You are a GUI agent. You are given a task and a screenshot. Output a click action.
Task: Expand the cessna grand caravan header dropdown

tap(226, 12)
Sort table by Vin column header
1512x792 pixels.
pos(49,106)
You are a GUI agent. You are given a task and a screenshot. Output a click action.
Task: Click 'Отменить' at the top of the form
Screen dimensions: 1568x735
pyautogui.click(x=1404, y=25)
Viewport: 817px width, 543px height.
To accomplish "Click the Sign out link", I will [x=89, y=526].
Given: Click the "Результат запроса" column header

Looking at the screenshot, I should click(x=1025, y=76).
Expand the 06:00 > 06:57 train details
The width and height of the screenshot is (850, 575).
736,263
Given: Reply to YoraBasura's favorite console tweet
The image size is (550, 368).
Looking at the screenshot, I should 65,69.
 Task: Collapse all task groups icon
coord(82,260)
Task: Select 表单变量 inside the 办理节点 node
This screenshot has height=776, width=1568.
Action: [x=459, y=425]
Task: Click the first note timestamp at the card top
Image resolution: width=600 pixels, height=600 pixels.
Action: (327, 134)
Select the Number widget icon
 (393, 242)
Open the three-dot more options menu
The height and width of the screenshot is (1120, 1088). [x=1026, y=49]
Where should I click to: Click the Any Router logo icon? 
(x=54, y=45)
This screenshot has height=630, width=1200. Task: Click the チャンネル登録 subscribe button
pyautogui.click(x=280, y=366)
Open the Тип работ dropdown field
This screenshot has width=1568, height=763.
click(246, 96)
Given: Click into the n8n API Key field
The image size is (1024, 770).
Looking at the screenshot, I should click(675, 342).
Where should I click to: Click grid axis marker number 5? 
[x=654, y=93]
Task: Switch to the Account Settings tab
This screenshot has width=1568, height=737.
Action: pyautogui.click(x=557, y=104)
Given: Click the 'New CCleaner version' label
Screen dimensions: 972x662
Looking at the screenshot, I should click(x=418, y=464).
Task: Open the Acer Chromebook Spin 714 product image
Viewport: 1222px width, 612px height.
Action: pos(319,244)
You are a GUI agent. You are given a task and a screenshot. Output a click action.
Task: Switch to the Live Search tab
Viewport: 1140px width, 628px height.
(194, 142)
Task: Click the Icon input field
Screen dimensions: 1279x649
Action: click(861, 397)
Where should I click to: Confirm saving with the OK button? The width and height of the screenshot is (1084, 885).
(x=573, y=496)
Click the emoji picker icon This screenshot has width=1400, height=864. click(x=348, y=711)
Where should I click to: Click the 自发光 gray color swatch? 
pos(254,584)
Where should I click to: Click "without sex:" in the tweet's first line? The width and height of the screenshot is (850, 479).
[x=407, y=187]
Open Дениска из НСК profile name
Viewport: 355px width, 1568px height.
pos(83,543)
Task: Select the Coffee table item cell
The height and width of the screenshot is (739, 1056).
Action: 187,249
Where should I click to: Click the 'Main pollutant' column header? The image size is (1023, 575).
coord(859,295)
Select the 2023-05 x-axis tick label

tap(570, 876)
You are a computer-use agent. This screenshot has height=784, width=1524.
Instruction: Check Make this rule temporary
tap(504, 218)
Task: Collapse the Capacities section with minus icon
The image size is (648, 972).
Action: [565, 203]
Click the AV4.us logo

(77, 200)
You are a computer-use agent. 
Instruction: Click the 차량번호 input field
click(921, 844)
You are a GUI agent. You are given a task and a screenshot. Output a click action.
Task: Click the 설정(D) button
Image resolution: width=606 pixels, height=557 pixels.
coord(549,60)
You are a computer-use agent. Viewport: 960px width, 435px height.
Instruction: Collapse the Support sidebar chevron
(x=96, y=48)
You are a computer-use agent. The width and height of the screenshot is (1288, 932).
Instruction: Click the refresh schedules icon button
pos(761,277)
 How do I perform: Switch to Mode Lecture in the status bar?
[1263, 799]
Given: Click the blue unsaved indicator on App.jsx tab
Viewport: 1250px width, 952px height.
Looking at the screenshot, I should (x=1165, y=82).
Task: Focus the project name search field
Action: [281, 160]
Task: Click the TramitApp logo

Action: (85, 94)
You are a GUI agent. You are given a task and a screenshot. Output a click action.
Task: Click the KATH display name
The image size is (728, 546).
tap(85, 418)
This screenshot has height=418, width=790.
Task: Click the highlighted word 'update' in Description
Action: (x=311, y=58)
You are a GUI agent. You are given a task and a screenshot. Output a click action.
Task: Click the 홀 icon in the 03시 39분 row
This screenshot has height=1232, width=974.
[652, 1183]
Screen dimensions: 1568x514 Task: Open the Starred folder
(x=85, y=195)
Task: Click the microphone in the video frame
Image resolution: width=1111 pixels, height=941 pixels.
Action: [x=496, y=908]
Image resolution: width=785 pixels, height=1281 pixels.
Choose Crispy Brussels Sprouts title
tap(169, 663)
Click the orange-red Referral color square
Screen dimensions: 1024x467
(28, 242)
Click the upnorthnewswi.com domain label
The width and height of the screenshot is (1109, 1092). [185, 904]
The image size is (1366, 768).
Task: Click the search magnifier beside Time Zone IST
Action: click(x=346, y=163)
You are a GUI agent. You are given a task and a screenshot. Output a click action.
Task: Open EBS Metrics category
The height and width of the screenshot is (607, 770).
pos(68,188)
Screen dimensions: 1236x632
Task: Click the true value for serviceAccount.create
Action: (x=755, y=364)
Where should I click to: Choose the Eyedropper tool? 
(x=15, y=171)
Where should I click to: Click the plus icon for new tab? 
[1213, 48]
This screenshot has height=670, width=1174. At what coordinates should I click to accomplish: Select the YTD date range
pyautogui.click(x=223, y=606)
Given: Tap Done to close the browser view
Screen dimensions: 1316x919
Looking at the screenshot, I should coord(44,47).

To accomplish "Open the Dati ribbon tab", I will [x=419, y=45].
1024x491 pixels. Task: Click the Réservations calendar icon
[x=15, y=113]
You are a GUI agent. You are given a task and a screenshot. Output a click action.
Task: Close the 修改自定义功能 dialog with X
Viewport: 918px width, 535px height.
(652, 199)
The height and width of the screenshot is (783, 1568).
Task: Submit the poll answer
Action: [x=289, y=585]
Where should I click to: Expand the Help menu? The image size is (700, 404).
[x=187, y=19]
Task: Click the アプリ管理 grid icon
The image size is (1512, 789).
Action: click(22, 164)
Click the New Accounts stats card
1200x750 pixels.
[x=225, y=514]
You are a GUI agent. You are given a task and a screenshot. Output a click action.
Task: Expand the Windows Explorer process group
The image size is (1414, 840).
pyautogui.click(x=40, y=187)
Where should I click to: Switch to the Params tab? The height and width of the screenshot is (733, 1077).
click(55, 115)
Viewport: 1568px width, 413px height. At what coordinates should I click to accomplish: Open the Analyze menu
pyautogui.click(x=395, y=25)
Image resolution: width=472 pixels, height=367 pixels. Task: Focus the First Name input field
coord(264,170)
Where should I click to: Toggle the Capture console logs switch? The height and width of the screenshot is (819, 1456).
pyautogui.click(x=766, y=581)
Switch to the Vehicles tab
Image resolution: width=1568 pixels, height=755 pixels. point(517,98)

» Set problem:
Reproduce every one of the records above verbatim, line for line.

» Complete answer:
You are a GUI agent. You are given a task and a screenshot. Output a click action.
Task: Expand the cessna grand caravan header dropdown

tap(226, 12)
Sort table by Vin column header
1512x792 pixels.
pos(49,106)
You are a GUI agent. You are given a task and a screenshot. Output a click action.
Task: Click 'Отменить' at the top of the form
Screen dimensions: 1568x735
pyautogui.click(x=1404, y=25)
Viewport: 817px width, 543px height.
To accomplish "Click the Sign out link", I will [x=89, y=526].
Given: Click the "Результат запроса" column header

Looking at the screenshot, I should click(x=1025, y=76).
Expand the 06:00 > 06:57 train details
The width and height of the screenshot is (850, 575).
736,263
Given: Reply to YoraBasura's favorite console tweet
The image size is (550, 368).
Looking at the screenshot, I should 65,69.
 Task: Collapse all task groups icon
coord(82,260)
Task: Select 表单变量 inside the 办理节点 node
This screenshot has height=776, width=1568.
Action: [x=459, y=425]
Task: Click the first note timestamp at the card top
Image resolution: width=600 pixels, height=600 pixels.
Action: (327, 134)
Select the Number widget icon
 (393, 242)
Open the three-dot more options menu
The height and width of the screenshot is (1120, 1088). [x=1026, y=49]
Where should I click to: Click the Any Router logo icon? 
(x=54, y=45)
This screenshot has height=630, width=1200. Task: Click the チャンネル登録 subscribe button
pyautogui.click(x=280, y=366)
Open the Тип работ dropdown field
This screenshot has width=1568, height=763.
click(246, 96)
Given: Click into the n8n API Key field
The image size is (1024, 770).
Looking at the screenshot, I should click(675, 342).
Where should I click to: Click grid axis marker number 5? 
[x=654, y=93]
Task: Switch to the Account Settings tab
This screenshot has width=1568, height=737.
Action: pyautogui.click(x=557, y=104)
Given: Click the 'New CCleaner version' label
Screen dimensions: 972x662
Looking at the screenshot, I should click(x=418, y=464).
Task: Open the Acer Chromebook Spin 714 product image
Viewport: 1222px width, 612px height.
Action: pos(319,244)
You are a GUI agent. You are given a task and a screenshot. Output a click action.
Task: Switch to the Live Search tab
Viewport: 1140px width, 628px height.
(194, 142)
Task: Click the Icon input field
Screen dimensions: 1279x649
Action: click(861, 397)
Where should I click to: Confirm saving with the OK button? The width and height of the screenshot is (1084, 885).
(x=573, y=496)
Click the emoji picker icon This screenshot has width=1400, height=864. click(x=348, y=711)
Where should I click to: Click the 自发光 gray color swatch? 
pos(254,584)
Where should I click to: Click "without sex:" in the tweet's first line? The width and height of the screenshot is (850, 479).
[x=407, y=187]
Open Дениска из НСК profile name
Viewport: 355px width, 1568px height.
pos(83,543)
Task: Select the Coffee table item cell
The height and width of the screenshot is (739, 1056).
Action: 187,249
Where should I click to: Click the 'Main pollutant' column header? The image size is (1023, 575).
coord(859,295)
Select the 2023-05 x-axis tick label

tap(570, 876)
You are a computer-use agent. This screenshot has height=784, width=1524.
Instruction: Check Make this rule temporary
tap(504, 218)
Task: Collapse the Capacities section with minus icon
The image size is (648, 972).
Action: [565, 203]
Click the AV4.us logo

(77, 200)
You are a computer-use agent. 
Instruction: Click the 차량번호 input field
click(921, 844)
You are a GUI agent. You are given a task and a screenshot. Output a click action.
Task: Click the 설정(D) button
Image resolution: width=606 pixels, height=557 pixels.
coord(549,60)
You are a computer-use agent. Viewport: 960px width, 435px height.
Instruction: Collapse the Support sidebar chevron
(x=96, y=48)
You are a computer-use agent. The width and height of the screenshot is (1288, 932).
Instruction: Click the refresh schedules icon button
pos(761,277)
 How do I perform: Switch to Mode Lecture in the status bar?
[1263, 799]
Given: Click the blue unsaved indicator on App.jsx tab
Viewport: 1250px width, 952px height.
Looking at the screenshot, I should (x=1165, y=82).
Task: Focus the project name search field
Action: [281, 160]
Task: Click the TramitApp logo

Action: (85, 94)
You are a GUI agent. You are given a task and a screenshot. Output a click action.
Task: Click the KATH display name
The image size is (728, 546).
tap(85, 418)
This screenshot has height=418, width=790.
Task: Click the highlighted word 'update' in Description
Action: (x=311, y=58)
You are a GUI agent. You are given a task and a screenshot. Output a click action.
Task: Click the 홀 icon in the 03시 39분 row
This screenshot has height=1232, width=974.
[652, 1183]
Screen dimensions: 1568x514 Task: Open the Starred folder
(x=85, y=195)
Task: Click the microphone in the video frame
Image resolution: width=1111 pixels, height=941 pixels.
Action: [x=496, y=908]
Image resolution: width=785 pixels, height=1281 pixels.
Choose Crispy Brussels Sprouts title
tap(169, 663)
Click the orange-red Referral color square
Screen dimensions: 1024x467
(28, 242)
Click the upnorthnewswi.com domain label
The width and height of the screenshot is (1109, 1092). [185, 904]
The image size is (1366, 768).
Task: Click the search magnifier beside Time Zone IST
Action: click(x=346, y=163)
You are a GUI agent. You are given a task and a screenshot. Output a click action.
Task: Open EBS Metrics category
The height and width of the screenshot is (607, 770).
pos(68,188)
Screen dimensions: 1236x632
Task: Click the true value for serviceAccount.create
Action: (x=755, y=364)
Where should I click to: Choose the Eyedropper tool? 
(x=15, y=171)
Where should I click to: Click the plus icon for new tab? 
[1213, 48]
This screenshot has height=670, width=1174. At what coordinates should I click to accomplish: Select the YTD date range
pyautogui.click(x=223, y=606)
Given: Tap Done to close the browser view
Screen dimensions: 1316x919
Looking at the screenshot, I should coord(44,47).

To accomplish "Open the Dati ribbon tab", I will [x=419, y=45].
1024x491 pixels. Task: Click the Réservations calendar icon
[x=15, y=113]
You are a GUI agent. You are given a task and a screenshot. Output a click action.
Task: Close the 修改自定义功能 dialog with X
Viewport: 918px width, 535px height.
(652, 199)
The height and width of the screenshot is (783, 1568).
Task: Submit the poll answer
Action: [x=289, y=585]
Where should I click to: Expand the Help menu? The image size is (700, 404).
[x=187, y=19]
Task: Click the アプリ管理 grid icon
The image size is (1512, 789).
Action: click(22, 164)
Click the New Accounts stats card
1200x750 pixels.
[x=225, y=514]
You are a GUI agent. You are given a task and a screenshot. Output a click action.
Task: Expand the Windows Explorer process group
The image size is (1414, 840).
pyautogui.click(x=40, y=187)
Where should I click to: Switch to the Params tab? The height and width of the screenshot is (733, 1077).
click(55, 115)
Viewport: 1568px width, 413px height. At what coordinates should I click to accomplish: Open the Analyze menu
pyautogui.click(x=395, y=25)
Image resolution: width=472 pixels, height=367 pixels. Task: Focus the First Name input field
coord(264,170)
Where should I click to: Toggle the Capture console logs switch? The height and width of the screenshot is (819, 1456).
pyautogui.click(x=766, y=581)
Switch to the Vehicles tab
Image resolution: width=1568 pixels, height=755 pixels. point(517,98)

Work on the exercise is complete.